厚生労働省の報告書によると、日本の子ども(17歳以下)の貧困率は13.5%(2018年)です。つまり、7人に1人の子どもが貧困状態に陥っています。先進国の中でも34カ国中10番目に貧困率が高く、深刻な問題となっています(OECD, 2014年調べ)
「貧困の定義」
貧困の定義は複数のものがありますが、大きく「絶対的貧困」と「相対的貧困」に分かれます。絶対的貧困とは、人間として最低限の生存を維持することが困難な状態を指します。飢餓に苦しんでいたり、医療を受けることがままならなかったりする人がこの状態に当たります。

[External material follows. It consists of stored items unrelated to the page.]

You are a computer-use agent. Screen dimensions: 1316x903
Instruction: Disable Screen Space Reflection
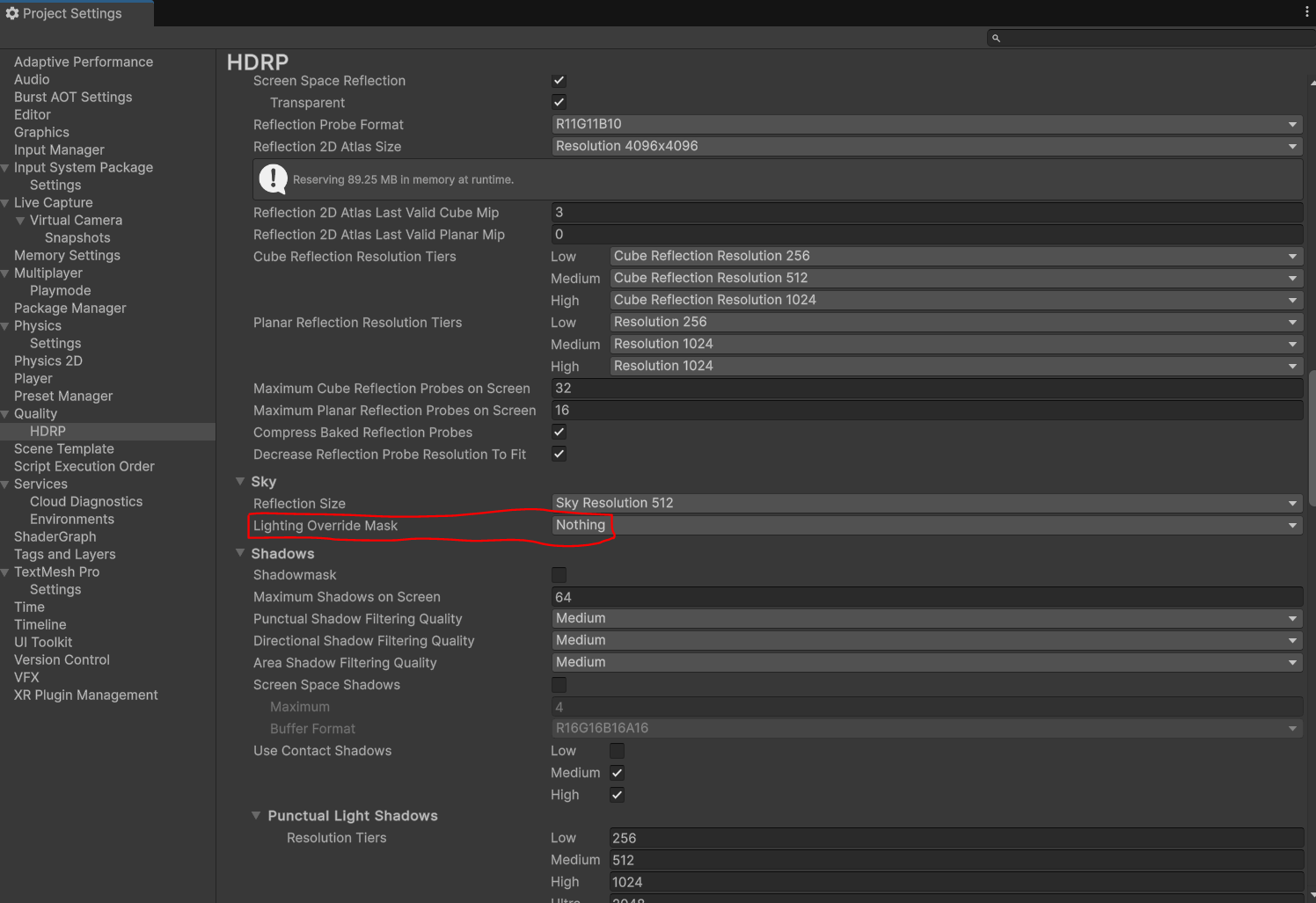point(559,80)
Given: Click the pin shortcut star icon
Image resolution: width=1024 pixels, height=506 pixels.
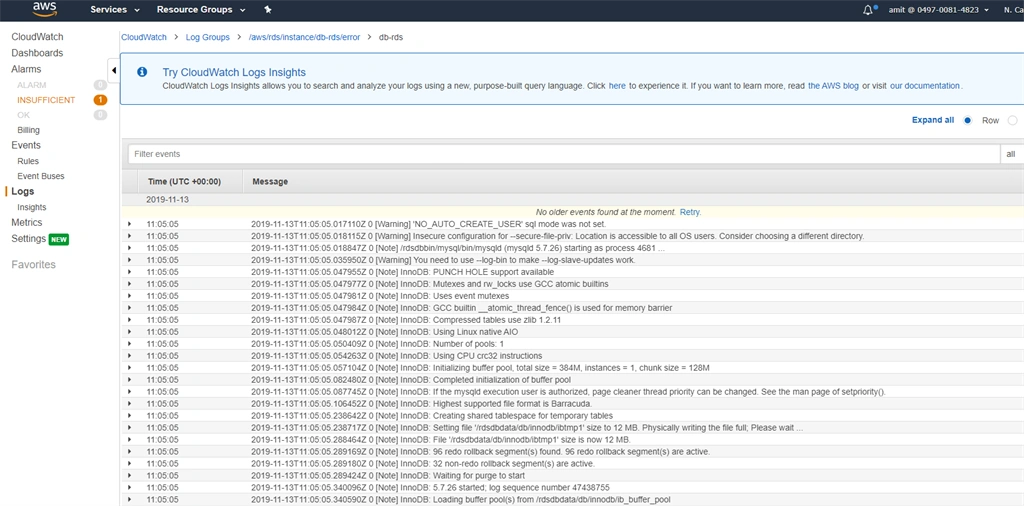Looking at the screenshot, I should 268,10.
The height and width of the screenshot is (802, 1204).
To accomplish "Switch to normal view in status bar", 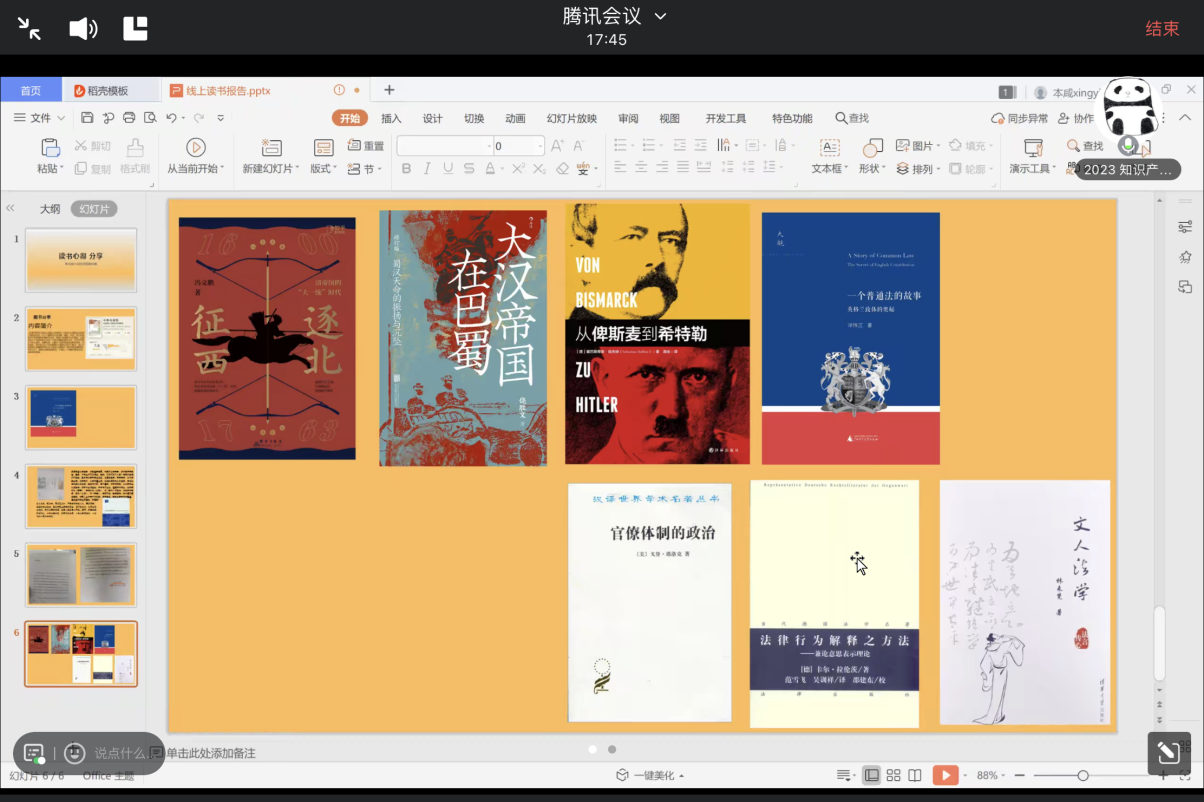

一方で、相対的貧困とは、その国の文化水準、生活水準と比較して困窮した状態を指します。具体的には、世帯の所得が、その国の等価可処分所得の中央値の半分に満たない状態のことです。OECDの基準によると、相対的貧困の等価可処分所得は122万円以下、4人世帯で約250万円以下(2015年時点)です。
「貧困は連鎖する」
親の経済的な困難は、子どもにさまざまな影響を及ぼし、世代を超えて連鎖します。内閣府(2014)によると、生活保護世帯を全国平均と比較すると、中卒率は7倍、高校中退率は3・5倍、大学進学率は3分の1になっています。親の経済的な貧困によって、学習や体験の機会を失い、学力が低下し、不安定な就業につながり、子もまた貧困に陥るというスパイラルに陥る危険性があります。

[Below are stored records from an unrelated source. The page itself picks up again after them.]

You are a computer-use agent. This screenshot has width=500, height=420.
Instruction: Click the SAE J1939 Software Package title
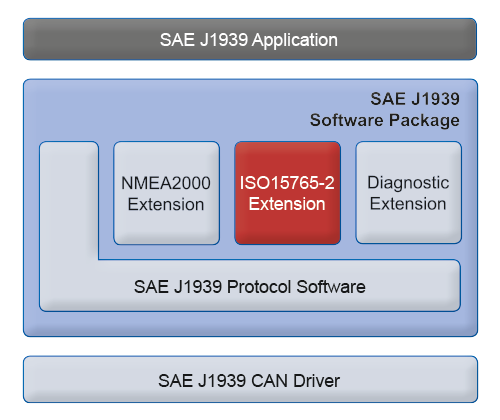(x=385, y=109)
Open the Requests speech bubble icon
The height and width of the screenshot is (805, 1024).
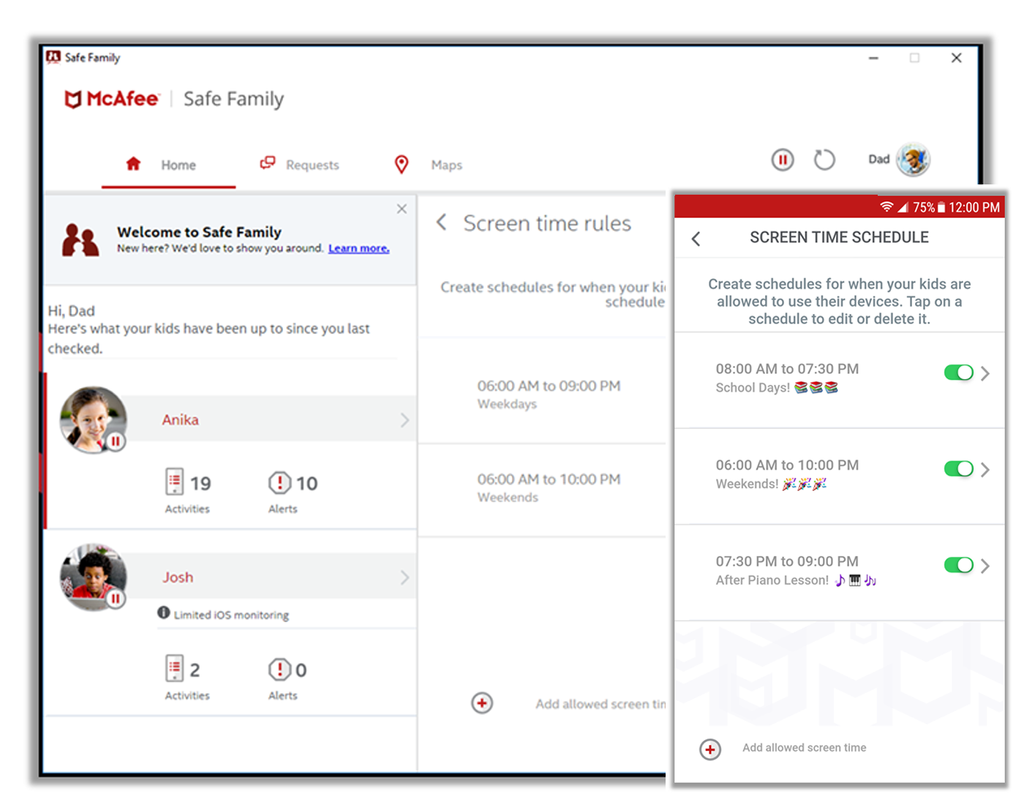tap(268, 164)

相対的貧困は、子どもの心理的な側面にも悪影響を及ぼします。周りのみんなにとっては当たり前の生活が、自分だけ享受できないという状態は子どもたちに破壊的なダメージを与えます。そして、次のような言葉を話すようになります。
「なんで僕だけ?」
一つひとつの貧困による機会の喪失は小さなことかもしれませんが、日本の相対的貧困の子どもたちは、生きていく中で、この言葉を何度も何度も繰り返します。そして、「なんで、自分だけ?」 を繰り返した子どもたちは、もうその言葉を言わなくなります。その代わりに、ある言葉を繰り返すようになります。それは次のような言葉です。
「どうせ僕なんて」
様々な機会を失い続け、「あきらめ」の感情を持ってしまった子どもたちは、支援団体とつながることすら困難な状況になってしまいます。